Originally Posted By: LONEHOWLYep, open reeds dont have the tone, they have a high pitched, "siren" type sound. Sort of a "one layer" sound. Latex howlers have the rich, layered, smooth tones your looking for. Diapragms are even better in the right hands, better barks etc than say a Power Howler.
I understand what you mean by "quacky buzz" now..depending on the howler and how you blow it, you can either get it or not. Its mostly technique imo. Its a buzzy, mostly "flat" sound. See it all the time, and thats the way most guys demo howlers.
Some guys use lips to contact the reed, and others use thier teeth (or tooth). Using your lips, and just puffing your cheeks and blowing half-azzed air into the call will make a flat, buzzy howl. If you are a lip caller like that, roll your lips over your teeth, and blow from your diapragm, and put some real air into the call, vary your air pressure up or down etc. and put some emotion into it. having your lips rolled over your teeth lets you put more pressure on the reed. If you are a tooth caller, your going to get a sharper sound out of the reed, with none of the "flat buzz", by keeping tooth pressure on the reed. It keeps the reed under pressure, not letting it vibrate as much. You get the sharper, higher pitched sounds that way. Kinda hard to explain I guess?
Personally, I put some voice into my howls, I kind of bark or growl with my voice a bit as Im blowing into the call. Just a habit I picked up long ago.
What I hate seeing people do on a open reed howler is barks...almost nobody can do em nowdays...everyone just blows a short burst of air into the call, with the "puffy cheek" technique, and it actually does almost "quack" or just "buzz". Thats not how you do it. A lot of howlers, you cannot even get a proper sharp bark on em...and especially if your using a small open reed distress call like a lot of guys do. The techniques above will help with that.

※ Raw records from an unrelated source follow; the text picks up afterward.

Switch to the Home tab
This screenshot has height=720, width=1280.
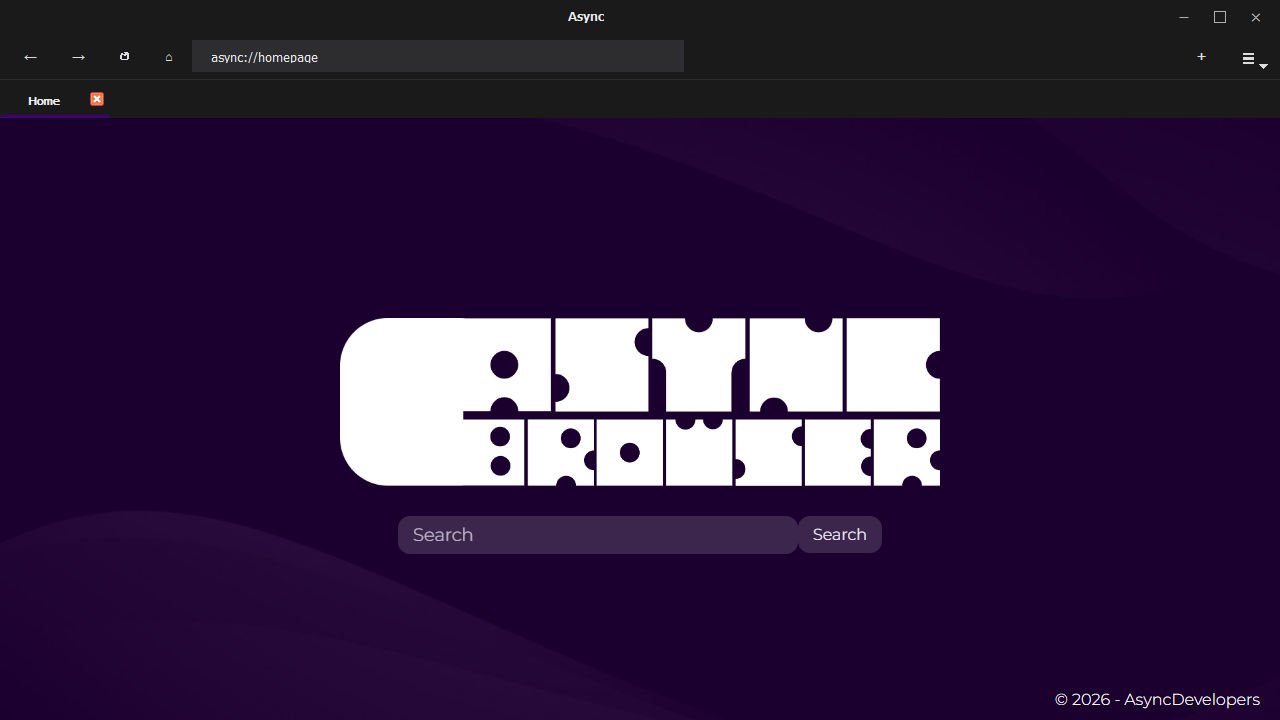click(x=44, y=101)
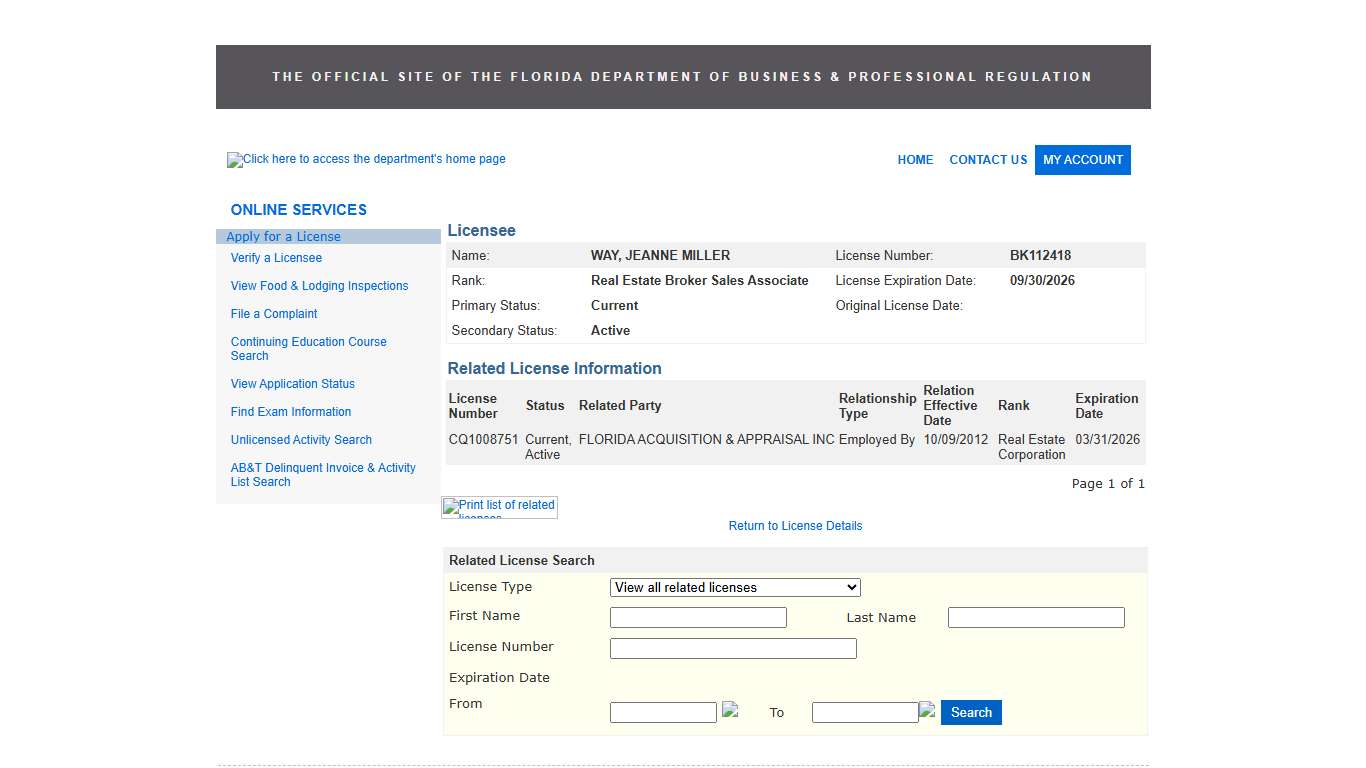Click the Last Name input field
This screenshot has height=768, width=1366.
click(1035, 617)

Most open reed howlers either have a square slot air channel (Critter Call Magnum) or a round air channel (Dan Thompsen Red Desert). The square style is able to get more pitches and variations, but sometimes needs to be pretty wide and deep to get good raspy barks. They are generally the easiest to blow, simply because of aerodynamics, they pick up air faster. The round style generally is a bit more tricky to control, but you can get good deep raspy barks on them if you put a tooth on the reed, press down on it and put a short burst of air into the call, then let off the reed real quick. Timing is everything there, but imo that technique gives the best barks. Same technique on the square style, but for me, I like the round style better for that. Reed thickness counts as well.
If I was going to go out and buy a production howler right now, Id buy the new Foxpro howler that has the open reed and the Power Howler type mouth piece that is interchangable. I think it also comes with a diapragm too.
This is all jmo.
Mark
EDIT..sorry for the rambling lol.
This is a very informative post that a lot of us can learn from, so I say ramble on any time!!!! Thanks for the info...what do we have to do to convince you to make a few youtube videos about technique????
I get what you are saying, and probably one of the most frustrating things about calling with any kind of mouth call is trying to describe what exactly the guy using it is doing. It's not like you can just take a video of what is going on because that part is all covered...but it can help a lot for most guys if they can hear the sound. At least the student caller has a sound that's correct as a target to try and copy.
I really like hand calls, there is just something about calling up an animal with a mouth call. It could be compared to the difference between killing a deer at 300 yards with a benchrest accurate rifle {electronic call} and hitting one at 15 yards with a recurve, watching him run another 50 yards and fall over...I guess either way he's dead, but it just isn't the same for me.
I totally get the technique thing...and I also believe that technique is the most important thing with any call. Nothing makes the sounds for geese like a tube call, nothing gobbles perfectly like a Haint. Even a simple duck call, easy as they are to learn, can be messed up by "laughing" into the call. Thanks again!!!!